1. When the shell is invoked by executing the executable blazersh, it should provide a prompt blazersh> and waits for any input from the keyboard.

2. Any input entered will be interpreted as a program to be executed and the shell should create a new process corresponding to the input entered using fork/exec. You can assume that the newline character denotes the end of the input. If a newline character is entered without any other text or followed by white space, the shell should just display the prompt on the next line. The new process created should be able to read keyboard input and display output to the terminal. You can assume that these programs are executed only in the foreground, i.e., the shell program will wait for the child process to complete and when the child process completes successfully it will display the command prompt.

3. The simple shell program should intercept Control-C and Control-Z characters and perform the appropriate action on the child process instead of the parent process (i.e., interrupt the child process instead of interrupting the parent process when Control-C is entered and stop the child process instead of stopping the parent process when Control-Z is entered). You should print a message saying the child process has been interrupted or stopped.

> **Collected data**
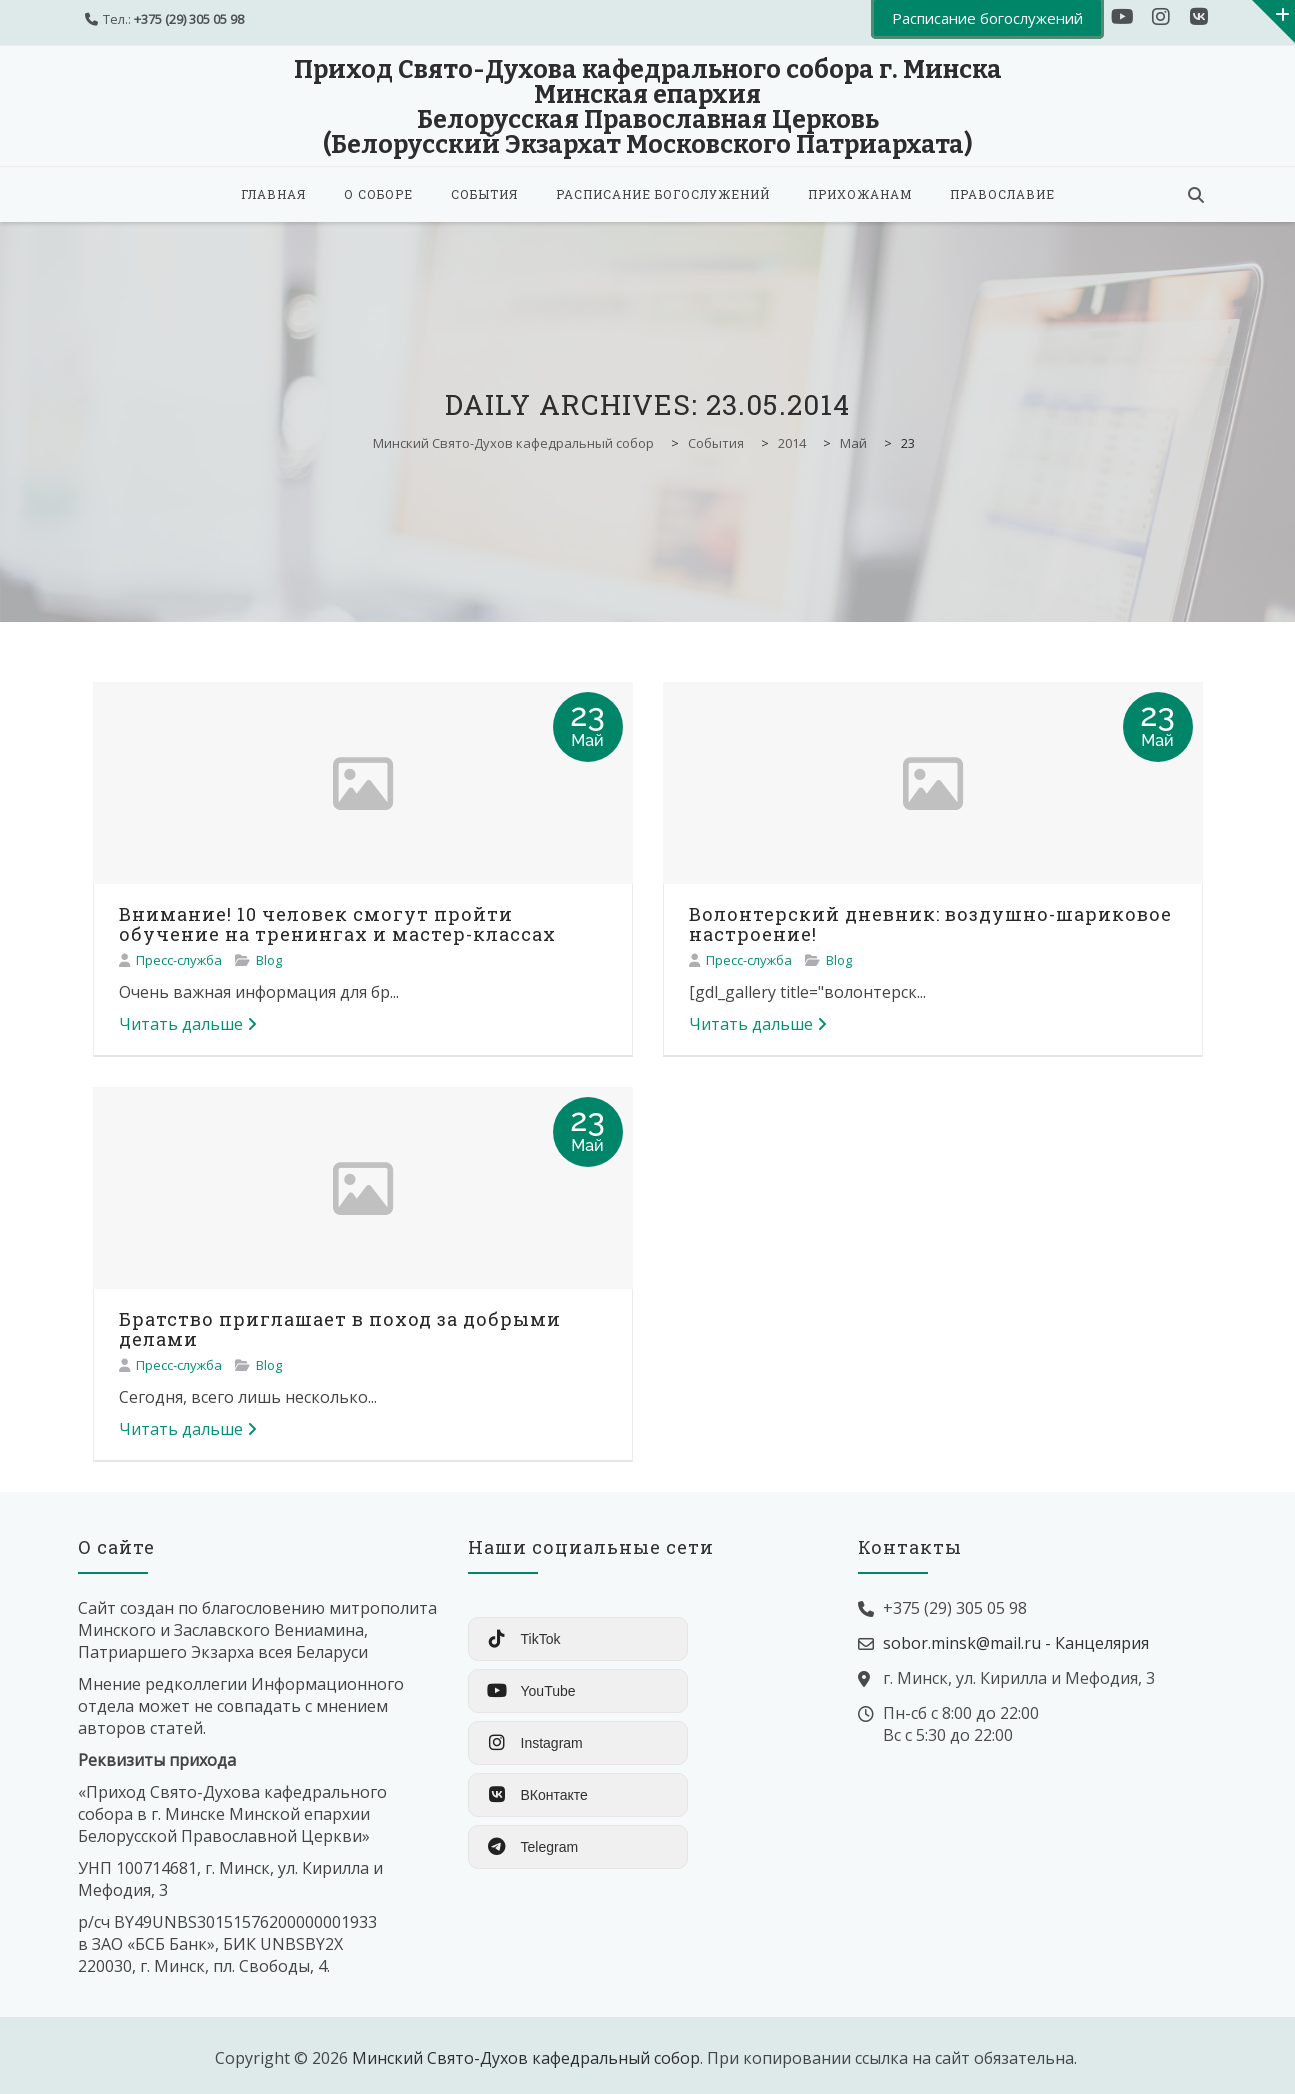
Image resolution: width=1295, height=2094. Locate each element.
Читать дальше (188, 1024)
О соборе (378, 194)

> **Written task 1**
In the shell specification, what prompt should the shell display when started?
> **Written task 2**
Please write out the shell specification again between "1. When the" and "the command prompt.", inclusive, swapping "keyboard" for "standard input".

> **Complete response 1**
blazersh>

> **Complete response 2**
1. When the shell is invoked by executing the executable blazersh, it should provide a prompt blazersh> and waits for any input from the standard input.

2. Any input entered will be interpreted as a program to be executed and the shell should create a new process corresponding to the input entered using fork/exec. You can assume that the newline character denotes the end of the input. If a newline character is entered without any other text or followed by white space, the shell should just display the prompt on the next line. The new process created should be able to read standard input input and display output to the terminal. You can assume that these programs are executed only in the foreground, i.e., the shell program will wait for the child process to complete and when the child process completes successfully it will display the command prompt.